BACKGROUND: Consumption of gabapentinoids has increased worldwide in recent years, and the association between its use and drug poisoning is of public health concern. This study aimed to investigate the association between gabapentinoid treatment and the risk of drug poisoning.

METHODS AND FINDINGS: In this within-individual study, we utilised data from the United Kingdom (UK) Clinical Practice Research Datalink (CPRD) Aurum database linked to the Hospital Episode Statistics (HES) and Office for National Statistics (ONS). The analysis included individuals aged 18 or above who were prescribed gabapentinoids and had an incident all-cause drug poisoning event between 1st January 2010 and 31st December 2020. Using the self-controlled case series (SCCS) design, we assessed the risk of drug poisoning incidence in predefined risk periods: 90 days before treatment initiation, first 28, 29-56, 57-84 days, and the remaining treatment time. Concomitant use with opioids/benzodiazepines was also evaluated. Adjusted incidence rate ratios (aIRRs) were calculated using conditional Poisson regression. A case-case-time-control (CCTC) analysis was also conducted, with adjusted odds ratio (aOR) calculated to validate the findings from the main SCCS analysis.
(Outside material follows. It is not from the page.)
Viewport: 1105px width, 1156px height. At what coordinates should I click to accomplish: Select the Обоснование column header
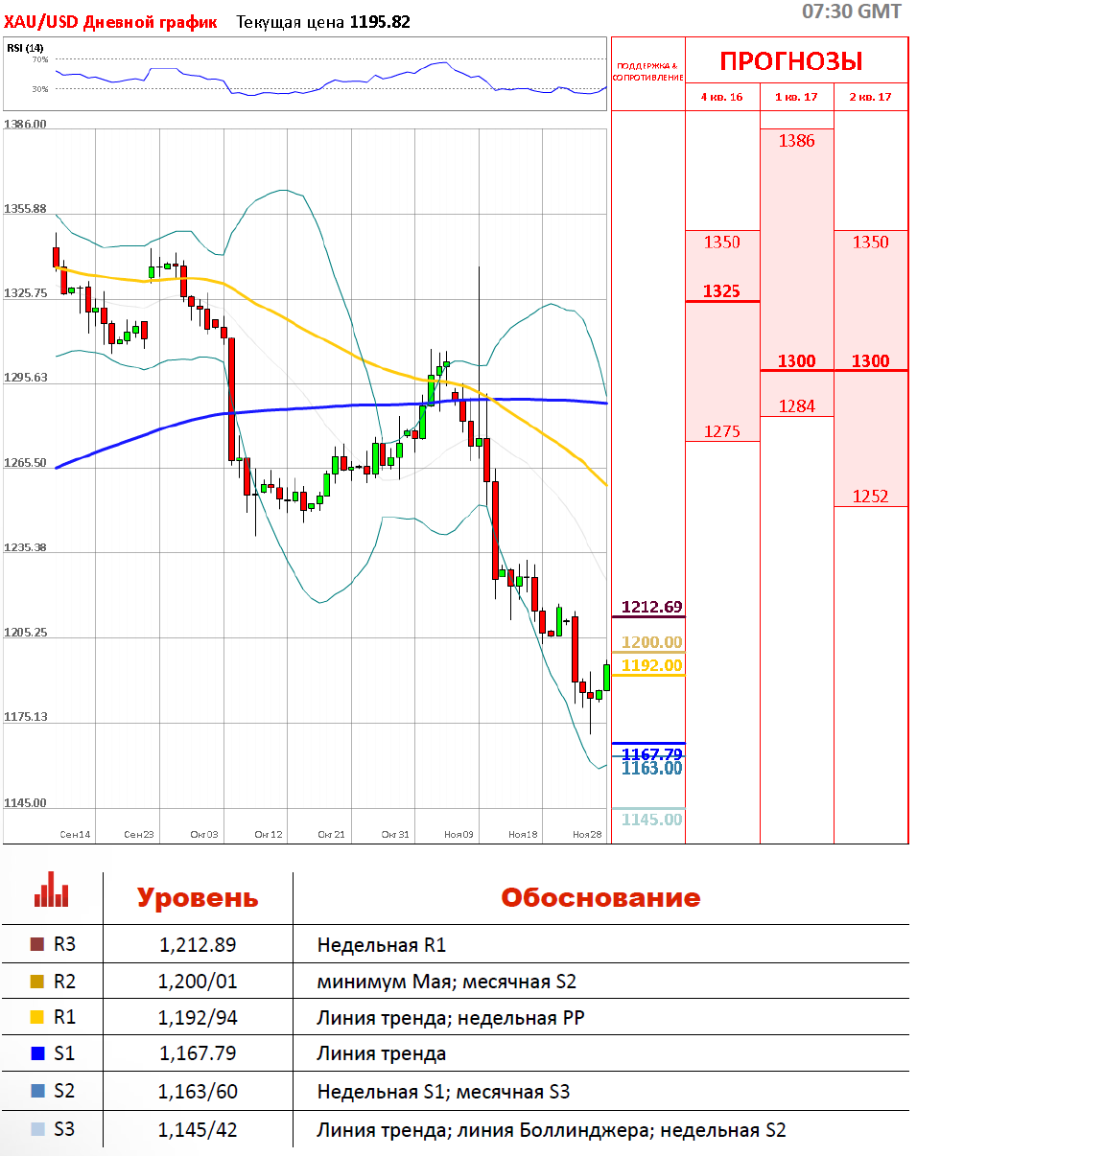point(600,898)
All analyses have adjusted for key time-varying confounders, including age, season, and concomitant use of opioids, antiseizure medications, psychotropic medications, and non-steroidal anti-inflammatory drugs (NSAIDs). 16,827 individuals met the inclusion criteria and were included in the SCCS analysis. The risk of drug poisoning, compared with the reference periods, increased during the first 28 days of gabapentinoid treatment (aIRR = 1.81, 95% confidence interval [CI] [1.66, 1.99]; p < 0.001), eventually dropped to 1.11 (95% CI [1.05, 1.17]; p < 0.001) in the remainder of the treatment period. Notably, the risk was doubled during the 90-day preceding treatment initiation (aIRR = 2.09, 95% CI [1.98, 2.21]; p < 0.001). Co-administration with opioids elevated the risk by 30%, while benzodiazepines increased it 2-fold. The CCTC analysis also detected an increased aOR of 1.36 (95% CI [1.12, 1.65]; p = 0.002) of receiving gabapentinoid treatment within 30 days prior to a drug poisoning event. The SCCS approach cannot completely exclude the effect of unmeasured time-varying confounders, such as transient changes in socioeconomic status, major life events, or illicit drug use, although the negative control analysis did not suggest meaningful residual confounding.

CONCLUSIONS: The results suggest that gabapentinoid is associated with an increased risk of drug poisoning. Close monitoring throughout gabapentinoid treatment journey for drug poisoning is needed, especially at the initial phase. Concomitant use with opioid or benzodiazepines should be avoided.